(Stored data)

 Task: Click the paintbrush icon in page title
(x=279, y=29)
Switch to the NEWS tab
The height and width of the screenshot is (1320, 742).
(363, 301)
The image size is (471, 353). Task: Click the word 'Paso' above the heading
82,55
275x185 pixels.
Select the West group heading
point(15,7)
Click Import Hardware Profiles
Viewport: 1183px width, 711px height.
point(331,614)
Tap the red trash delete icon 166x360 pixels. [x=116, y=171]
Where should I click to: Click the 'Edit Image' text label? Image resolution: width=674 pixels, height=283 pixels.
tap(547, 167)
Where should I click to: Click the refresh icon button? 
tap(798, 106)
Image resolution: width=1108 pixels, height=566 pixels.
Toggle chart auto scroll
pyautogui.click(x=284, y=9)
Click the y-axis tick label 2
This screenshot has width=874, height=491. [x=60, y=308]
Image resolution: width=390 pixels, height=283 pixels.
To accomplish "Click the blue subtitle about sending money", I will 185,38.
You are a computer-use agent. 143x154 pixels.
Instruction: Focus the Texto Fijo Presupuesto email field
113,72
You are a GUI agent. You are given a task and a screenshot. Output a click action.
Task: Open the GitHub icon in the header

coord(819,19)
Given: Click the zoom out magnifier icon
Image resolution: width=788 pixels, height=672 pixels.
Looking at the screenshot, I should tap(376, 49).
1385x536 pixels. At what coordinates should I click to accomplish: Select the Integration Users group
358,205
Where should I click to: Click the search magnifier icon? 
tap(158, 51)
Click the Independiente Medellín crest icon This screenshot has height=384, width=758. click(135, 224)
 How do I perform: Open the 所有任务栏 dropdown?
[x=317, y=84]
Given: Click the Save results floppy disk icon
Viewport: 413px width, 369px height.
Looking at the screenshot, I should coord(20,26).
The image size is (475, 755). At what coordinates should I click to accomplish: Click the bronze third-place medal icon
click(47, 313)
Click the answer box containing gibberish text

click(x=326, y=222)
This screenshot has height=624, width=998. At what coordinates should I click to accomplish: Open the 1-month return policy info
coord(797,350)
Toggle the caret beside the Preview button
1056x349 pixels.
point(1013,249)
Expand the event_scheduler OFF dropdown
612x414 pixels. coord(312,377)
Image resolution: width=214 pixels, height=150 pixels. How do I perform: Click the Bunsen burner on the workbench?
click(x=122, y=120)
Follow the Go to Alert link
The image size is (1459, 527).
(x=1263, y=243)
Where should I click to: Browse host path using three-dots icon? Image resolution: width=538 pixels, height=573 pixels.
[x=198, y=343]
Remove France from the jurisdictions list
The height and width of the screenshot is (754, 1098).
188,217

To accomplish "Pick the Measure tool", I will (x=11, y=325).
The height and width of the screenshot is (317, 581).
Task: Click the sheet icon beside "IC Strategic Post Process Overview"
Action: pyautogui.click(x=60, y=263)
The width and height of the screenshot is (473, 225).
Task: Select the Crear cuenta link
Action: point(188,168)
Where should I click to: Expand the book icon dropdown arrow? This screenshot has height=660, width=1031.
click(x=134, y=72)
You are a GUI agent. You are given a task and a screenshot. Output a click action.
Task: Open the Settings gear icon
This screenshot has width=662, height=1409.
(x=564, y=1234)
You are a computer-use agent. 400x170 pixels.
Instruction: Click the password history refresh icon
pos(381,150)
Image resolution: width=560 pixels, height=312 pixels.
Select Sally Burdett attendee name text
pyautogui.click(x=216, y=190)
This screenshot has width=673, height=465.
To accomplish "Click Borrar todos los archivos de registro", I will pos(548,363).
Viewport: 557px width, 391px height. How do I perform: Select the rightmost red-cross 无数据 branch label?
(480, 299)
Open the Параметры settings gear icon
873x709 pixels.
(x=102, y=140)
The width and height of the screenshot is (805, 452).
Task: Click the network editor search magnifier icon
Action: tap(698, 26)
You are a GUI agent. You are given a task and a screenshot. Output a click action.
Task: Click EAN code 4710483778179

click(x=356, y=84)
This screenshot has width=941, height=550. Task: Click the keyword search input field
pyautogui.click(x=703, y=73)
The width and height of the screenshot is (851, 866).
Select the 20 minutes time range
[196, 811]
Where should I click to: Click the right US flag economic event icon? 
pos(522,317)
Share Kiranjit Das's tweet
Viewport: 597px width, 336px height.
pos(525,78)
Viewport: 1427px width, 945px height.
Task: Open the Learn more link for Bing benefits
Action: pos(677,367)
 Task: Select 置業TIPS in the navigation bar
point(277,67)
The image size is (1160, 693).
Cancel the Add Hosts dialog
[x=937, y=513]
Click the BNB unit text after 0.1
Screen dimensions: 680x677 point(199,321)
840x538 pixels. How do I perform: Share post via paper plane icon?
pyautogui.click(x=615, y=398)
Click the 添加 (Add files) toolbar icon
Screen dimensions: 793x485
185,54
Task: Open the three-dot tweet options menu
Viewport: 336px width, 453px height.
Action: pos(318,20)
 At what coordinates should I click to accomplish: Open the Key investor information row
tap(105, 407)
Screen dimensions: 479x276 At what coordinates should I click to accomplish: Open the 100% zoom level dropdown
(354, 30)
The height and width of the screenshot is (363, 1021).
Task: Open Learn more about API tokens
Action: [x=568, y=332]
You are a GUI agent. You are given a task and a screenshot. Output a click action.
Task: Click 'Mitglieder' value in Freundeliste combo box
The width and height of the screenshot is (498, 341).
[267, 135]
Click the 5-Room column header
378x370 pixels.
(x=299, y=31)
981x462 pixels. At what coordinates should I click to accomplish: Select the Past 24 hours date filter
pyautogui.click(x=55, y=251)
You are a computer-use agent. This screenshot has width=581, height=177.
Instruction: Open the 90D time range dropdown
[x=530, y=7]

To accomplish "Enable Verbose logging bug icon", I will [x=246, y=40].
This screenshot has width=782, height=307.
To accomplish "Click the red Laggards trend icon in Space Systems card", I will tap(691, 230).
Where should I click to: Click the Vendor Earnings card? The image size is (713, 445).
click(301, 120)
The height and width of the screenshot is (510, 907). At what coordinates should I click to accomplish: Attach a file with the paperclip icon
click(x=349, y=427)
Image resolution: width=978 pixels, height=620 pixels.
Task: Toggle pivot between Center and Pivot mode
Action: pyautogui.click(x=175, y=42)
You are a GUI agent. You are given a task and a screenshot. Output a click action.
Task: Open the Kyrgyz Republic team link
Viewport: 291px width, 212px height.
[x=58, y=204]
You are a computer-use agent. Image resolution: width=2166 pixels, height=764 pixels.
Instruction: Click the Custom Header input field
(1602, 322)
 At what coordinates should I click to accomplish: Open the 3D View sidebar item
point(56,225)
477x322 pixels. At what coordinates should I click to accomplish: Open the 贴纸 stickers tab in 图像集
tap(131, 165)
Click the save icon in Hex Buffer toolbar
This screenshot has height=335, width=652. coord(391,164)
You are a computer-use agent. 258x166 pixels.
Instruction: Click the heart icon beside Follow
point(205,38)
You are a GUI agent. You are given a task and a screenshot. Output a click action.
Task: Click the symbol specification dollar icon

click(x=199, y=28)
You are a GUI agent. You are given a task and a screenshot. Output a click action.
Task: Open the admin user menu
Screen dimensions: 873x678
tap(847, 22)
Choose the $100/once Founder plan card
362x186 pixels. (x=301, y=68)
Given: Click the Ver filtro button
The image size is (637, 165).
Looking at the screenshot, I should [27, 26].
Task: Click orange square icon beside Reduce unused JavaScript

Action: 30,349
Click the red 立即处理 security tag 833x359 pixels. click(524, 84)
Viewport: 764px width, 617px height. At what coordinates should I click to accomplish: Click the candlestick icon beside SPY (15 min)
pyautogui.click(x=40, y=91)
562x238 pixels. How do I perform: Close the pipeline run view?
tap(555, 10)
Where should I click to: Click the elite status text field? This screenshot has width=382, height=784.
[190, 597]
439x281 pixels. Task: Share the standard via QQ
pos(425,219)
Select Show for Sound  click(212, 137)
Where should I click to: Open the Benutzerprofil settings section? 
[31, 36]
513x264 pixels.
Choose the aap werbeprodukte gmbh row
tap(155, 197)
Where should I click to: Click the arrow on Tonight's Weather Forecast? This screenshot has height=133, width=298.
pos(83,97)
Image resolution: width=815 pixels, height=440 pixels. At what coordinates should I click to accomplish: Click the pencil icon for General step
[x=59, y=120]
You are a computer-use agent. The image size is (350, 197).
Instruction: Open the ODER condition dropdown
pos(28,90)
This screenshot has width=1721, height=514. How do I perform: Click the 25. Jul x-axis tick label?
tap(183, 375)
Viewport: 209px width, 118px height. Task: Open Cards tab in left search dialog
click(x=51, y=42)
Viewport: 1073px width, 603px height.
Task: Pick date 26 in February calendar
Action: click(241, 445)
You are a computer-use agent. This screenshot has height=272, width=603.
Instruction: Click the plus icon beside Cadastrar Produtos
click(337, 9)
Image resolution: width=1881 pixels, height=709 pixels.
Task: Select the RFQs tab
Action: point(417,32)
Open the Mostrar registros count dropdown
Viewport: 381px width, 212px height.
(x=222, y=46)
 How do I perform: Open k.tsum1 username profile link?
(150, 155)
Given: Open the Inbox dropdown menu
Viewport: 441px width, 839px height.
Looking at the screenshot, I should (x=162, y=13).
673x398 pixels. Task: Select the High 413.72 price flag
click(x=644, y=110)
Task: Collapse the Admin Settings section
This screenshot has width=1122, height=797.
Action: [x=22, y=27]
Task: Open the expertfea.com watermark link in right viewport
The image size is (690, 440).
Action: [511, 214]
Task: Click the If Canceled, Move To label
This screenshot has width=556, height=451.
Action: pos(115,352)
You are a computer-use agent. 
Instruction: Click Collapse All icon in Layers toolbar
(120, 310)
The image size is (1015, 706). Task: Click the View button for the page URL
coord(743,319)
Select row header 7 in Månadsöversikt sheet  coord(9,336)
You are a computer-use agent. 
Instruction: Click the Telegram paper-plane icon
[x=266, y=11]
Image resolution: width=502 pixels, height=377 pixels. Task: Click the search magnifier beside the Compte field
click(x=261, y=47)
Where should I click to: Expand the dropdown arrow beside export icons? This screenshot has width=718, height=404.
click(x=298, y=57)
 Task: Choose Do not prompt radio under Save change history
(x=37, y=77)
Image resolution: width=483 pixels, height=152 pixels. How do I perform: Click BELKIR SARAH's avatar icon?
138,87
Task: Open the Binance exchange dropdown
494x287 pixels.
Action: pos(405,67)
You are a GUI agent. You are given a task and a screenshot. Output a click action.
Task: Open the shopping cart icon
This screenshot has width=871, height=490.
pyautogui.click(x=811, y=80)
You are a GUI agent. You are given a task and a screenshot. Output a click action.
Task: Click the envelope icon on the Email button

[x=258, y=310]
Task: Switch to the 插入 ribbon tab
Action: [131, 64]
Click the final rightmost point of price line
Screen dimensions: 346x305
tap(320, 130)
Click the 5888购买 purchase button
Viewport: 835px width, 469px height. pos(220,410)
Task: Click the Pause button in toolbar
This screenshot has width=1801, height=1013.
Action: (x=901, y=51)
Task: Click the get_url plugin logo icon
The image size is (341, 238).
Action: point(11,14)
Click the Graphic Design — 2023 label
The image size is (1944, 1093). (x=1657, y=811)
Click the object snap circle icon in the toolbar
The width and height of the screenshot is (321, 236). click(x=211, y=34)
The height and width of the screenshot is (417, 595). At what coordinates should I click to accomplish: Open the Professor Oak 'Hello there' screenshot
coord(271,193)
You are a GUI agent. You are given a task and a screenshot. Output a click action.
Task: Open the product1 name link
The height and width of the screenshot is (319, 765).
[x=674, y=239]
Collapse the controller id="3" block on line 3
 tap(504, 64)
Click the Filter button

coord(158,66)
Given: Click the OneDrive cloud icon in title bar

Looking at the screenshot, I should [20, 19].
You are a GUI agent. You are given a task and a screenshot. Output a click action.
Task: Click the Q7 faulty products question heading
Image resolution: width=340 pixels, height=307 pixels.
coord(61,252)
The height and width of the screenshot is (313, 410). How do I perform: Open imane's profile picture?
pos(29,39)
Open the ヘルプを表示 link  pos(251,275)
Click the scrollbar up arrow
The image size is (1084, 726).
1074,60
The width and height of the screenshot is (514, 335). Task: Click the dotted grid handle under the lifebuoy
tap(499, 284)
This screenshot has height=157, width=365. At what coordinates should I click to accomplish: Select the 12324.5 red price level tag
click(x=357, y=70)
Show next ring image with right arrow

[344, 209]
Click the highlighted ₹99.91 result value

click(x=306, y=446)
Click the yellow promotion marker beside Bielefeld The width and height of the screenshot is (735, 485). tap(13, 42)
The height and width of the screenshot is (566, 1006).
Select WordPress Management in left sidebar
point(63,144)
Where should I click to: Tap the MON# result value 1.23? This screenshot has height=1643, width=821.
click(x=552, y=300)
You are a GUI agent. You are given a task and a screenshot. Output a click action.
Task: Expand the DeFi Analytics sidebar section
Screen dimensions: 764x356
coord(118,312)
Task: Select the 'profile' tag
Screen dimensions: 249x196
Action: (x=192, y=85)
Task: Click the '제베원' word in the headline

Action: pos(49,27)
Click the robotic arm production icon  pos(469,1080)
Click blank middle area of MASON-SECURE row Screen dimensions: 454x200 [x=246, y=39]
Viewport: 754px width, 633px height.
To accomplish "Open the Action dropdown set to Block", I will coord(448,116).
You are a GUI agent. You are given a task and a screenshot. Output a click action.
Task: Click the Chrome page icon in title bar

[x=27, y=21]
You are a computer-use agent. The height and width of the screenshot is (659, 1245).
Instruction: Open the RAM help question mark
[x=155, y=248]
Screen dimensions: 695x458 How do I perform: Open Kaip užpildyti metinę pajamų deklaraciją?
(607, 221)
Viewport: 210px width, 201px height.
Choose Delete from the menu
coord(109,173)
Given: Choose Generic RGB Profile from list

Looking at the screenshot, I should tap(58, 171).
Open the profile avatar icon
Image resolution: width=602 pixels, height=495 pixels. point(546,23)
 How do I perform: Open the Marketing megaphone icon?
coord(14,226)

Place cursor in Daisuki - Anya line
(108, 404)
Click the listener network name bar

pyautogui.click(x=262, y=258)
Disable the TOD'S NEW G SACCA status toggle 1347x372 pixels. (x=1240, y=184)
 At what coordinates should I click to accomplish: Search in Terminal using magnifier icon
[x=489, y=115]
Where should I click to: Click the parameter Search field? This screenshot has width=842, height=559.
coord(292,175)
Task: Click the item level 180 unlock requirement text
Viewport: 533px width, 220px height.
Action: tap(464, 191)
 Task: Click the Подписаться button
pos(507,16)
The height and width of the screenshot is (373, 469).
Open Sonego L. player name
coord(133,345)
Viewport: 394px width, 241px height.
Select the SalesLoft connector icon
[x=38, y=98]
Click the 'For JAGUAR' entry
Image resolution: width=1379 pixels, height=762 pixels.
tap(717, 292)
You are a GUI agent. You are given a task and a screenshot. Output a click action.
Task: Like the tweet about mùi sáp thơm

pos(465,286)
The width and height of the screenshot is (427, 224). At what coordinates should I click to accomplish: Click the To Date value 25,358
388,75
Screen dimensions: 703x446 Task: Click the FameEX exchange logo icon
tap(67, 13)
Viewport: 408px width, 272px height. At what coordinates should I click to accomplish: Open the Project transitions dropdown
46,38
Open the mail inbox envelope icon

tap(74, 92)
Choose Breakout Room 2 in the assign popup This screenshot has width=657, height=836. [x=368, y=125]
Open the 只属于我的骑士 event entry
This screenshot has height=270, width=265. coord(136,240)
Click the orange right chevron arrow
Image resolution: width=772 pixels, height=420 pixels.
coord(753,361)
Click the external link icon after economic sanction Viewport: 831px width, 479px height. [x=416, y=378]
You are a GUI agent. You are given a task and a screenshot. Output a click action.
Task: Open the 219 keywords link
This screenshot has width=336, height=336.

> Task
The answer must consist of every line from the data that contains the word "Room".

> Result of this exercise
Click the 5-Room column header
Choose Breakout Room 2 in the assign popup This screenshot has width=657, height=836. [x=368, y=125]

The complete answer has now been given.